Can you change every "GUI agent" in the listing below to "interface agent" and give the lines again, with everything else left as it is?

* * * * * * *

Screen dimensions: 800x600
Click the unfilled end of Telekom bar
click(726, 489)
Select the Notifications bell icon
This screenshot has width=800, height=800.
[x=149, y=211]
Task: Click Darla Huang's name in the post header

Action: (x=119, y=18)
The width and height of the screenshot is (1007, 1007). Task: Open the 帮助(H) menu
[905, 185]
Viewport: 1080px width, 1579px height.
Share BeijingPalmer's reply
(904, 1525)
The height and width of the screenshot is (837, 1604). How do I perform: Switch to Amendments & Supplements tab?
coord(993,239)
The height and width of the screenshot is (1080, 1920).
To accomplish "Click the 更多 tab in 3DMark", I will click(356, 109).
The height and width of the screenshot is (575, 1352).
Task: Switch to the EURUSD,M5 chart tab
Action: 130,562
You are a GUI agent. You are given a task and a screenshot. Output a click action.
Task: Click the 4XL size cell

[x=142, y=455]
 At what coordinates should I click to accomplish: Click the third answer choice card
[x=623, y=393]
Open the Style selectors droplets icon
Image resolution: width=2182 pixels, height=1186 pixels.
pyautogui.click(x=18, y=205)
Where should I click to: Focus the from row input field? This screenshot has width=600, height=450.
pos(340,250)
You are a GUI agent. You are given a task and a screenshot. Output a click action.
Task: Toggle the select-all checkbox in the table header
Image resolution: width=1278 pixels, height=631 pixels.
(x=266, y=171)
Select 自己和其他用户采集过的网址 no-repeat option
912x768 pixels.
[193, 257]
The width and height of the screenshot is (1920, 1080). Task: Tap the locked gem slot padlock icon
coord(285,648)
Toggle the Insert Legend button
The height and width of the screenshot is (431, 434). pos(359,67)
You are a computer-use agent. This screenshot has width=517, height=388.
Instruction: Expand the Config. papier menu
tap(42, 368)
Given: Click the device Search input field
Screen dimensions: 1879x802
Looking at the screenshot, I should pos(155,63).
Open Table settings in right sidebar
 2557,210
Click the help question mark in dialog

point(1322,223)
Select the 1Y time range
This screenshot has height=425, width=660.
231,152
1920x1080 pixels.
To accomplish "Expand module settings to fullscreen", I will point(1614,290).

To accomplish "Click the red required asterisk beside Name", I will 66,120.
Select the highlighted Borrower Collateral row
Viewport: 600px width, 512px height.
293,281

* * * * * * *

** Correct response **
Screen dimensions: 800x600
Click the unfilled end of Telekom bar
click(726, 489)
Select the Notifications bell icon
This screenshot has width=800, height=800.
[x=149, y=211]
Task: Click Darla Huang's name in the post header

Action: (x=119, y=18)
The width and height of the screenshot is (1007, 1007). Task: Open the 帮助(H) menu
[905, 185]
Viewport: 1080px width, 1579px height.
Share BeijingPalmer's reply
(904, 1525)
The height and width of the screenshot is (837, 1604). How do I perform: Switch to Amendments & Supplements tab?
coord(993,239)
The height and width of the screenshot is (1080, 1920).
To accomplish "Click the 更多 tab in 3DMark", I will click(356, 109).
The height and width of the screenshot is (575, 1352).
Task: Switch to the EURUSD,M5 chart tab
Action: 130,562
You are a interface agent. You are given a task and a screenshot. Output a click action.
Task: Click the 4XL size cell

[x=142, y=455]
 At what coordinates should I click to accomplish: Click the third answer choice card
[x=623, y=393]
Open the Style selectors droplets icon
Image resolution: width=2182 pixels, height=1186 pixels.
pyautogui.click(x=18, y=205)
Where should I click to: Focus the from row input field? This screenshot has width=600, height=450.
pos(340,250)
You are a interface agent. You are given a task and a screenshot. Output a click action.
Task: Toggle the select-all checkbox in the table header
Image resolution: width=1278 pixels, height=631 pixels.
(x=266, y=171)
Select 自己和其他用户采集过的网址 no-repeat option
912x768 pixels.
[193, 257]
The width and height of the screenshot is (1920, 1080). Task: Tap the locked gem slot padlock icon
coord(285,648)
Toggle the Insert Legend button
The height and width of the screenshot is (431, 434). pos(359,67)
You are a computer-use agent. This screenshot has width=517, height=388.
Instruction: Expand the Config. papier menu
tap(42, 368)
Given: Click the device Search input field
Screen dimensions: 1879x802
Looking at the screenshot, I should pos(155,63).
Open Table settings in right sidebar
 2557,210
Click the help question mark in dialog

point(1322,223)
Select the 1Y time range
This screenshot has height=425, width=660.
231,152
1920x1080 pixels.
To accomplish "Expand module settings to fullscreen", I will point(1614,290).

To accomplish "Click the red required asterisk beside Name", I will 66,120.
Select the highlighted Borrower Collateral row
Viewport: 600px width, 512px height.
293,281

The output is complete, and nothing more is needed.